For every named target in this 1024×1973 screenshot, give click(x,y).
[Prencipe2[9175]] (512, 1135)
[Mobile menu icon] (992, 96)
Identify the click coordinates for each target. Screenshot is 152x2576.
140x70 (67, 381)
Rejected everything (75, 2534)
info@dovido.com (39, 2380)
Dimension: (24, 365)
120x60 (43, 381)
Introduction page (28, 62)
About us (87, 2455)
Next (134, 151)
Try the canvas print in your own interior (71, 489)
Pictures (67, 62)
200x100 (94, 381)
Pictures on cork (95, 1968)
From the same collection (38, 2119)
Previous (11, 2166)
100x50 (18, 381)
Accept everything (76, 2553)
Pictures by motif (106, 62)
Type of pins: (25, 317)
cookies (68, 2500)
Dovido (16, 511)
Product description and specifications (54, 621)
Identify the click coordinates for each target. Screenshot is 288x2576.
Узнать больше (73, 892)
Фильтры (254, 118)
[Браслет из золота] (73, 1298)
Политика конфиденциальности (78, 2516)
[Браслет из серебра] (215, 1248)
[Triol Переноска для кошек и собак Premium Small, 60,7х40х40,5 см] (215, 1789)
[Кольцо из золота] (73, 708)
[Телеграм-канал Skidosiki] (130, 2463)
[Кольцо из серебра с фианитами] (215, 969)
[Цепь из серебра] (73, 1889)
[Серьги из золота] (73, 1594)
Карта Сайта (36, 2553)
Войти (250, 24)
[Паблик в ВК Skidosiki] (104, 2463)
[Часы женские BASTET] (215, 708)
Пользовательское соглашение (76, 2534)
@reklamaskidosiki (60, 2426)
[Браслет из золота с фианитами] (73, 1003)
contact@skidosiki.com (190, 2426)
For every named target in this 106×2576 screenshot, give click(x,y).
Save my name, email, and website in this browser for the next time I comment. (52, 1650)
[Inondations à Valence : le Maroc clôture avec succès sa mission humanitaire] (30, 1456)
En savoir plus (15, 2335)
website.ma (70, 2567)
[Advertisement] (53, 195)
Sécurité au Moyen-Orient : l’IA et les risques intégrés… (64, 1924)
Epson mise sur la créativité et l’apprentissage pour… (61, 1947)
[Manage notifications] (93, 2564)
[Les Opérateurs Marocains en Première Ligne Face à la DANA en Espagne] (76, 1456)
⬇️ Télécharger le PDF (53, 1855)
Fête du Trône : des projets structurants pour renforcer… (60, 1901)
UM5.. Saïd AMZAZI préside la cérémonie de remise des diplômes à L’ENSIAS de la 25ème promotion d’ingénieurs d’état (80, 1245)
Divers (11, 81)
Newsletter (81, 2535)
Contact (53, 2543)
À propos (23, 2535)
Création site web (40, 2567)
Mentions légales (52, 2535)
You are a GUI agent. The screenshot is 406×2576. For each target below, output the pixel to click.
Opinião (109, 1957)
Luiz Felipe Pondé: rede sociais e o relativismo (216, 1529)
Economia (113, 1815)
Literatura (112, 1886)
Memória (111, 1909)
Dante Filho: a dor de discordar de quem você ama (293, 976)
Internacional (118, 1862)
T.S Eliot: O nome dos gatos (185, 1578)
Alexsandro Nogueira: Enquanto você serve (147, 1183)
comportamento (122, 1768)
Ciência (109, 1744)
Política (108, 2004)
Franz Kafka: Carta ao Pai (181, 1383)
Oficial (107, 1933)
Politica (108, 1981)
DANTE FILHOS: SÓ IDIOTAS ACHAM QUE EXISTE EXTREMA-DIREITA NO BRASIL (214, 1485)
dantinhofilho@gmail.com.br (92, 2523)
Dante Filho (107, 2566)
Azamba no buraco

*****

- _YOUR OBJECTIVE_
The response should hold exactly the lines starting at the line with "Type of pins: (25, 317)" and ending at the line with "Фильтры (254, 118)", and no other line of the material above.

- _RESULT FOR THIS EXERCISE_
Type of pins: (25, 317)
cookies (68, 2500)
Dovido (16, 511)
Product description and specifications (54, 621)
Identify the click coordinates for each target. Screenshot is 288x2576.
Узнать больше (73, 892)
Фильтры (254, 118)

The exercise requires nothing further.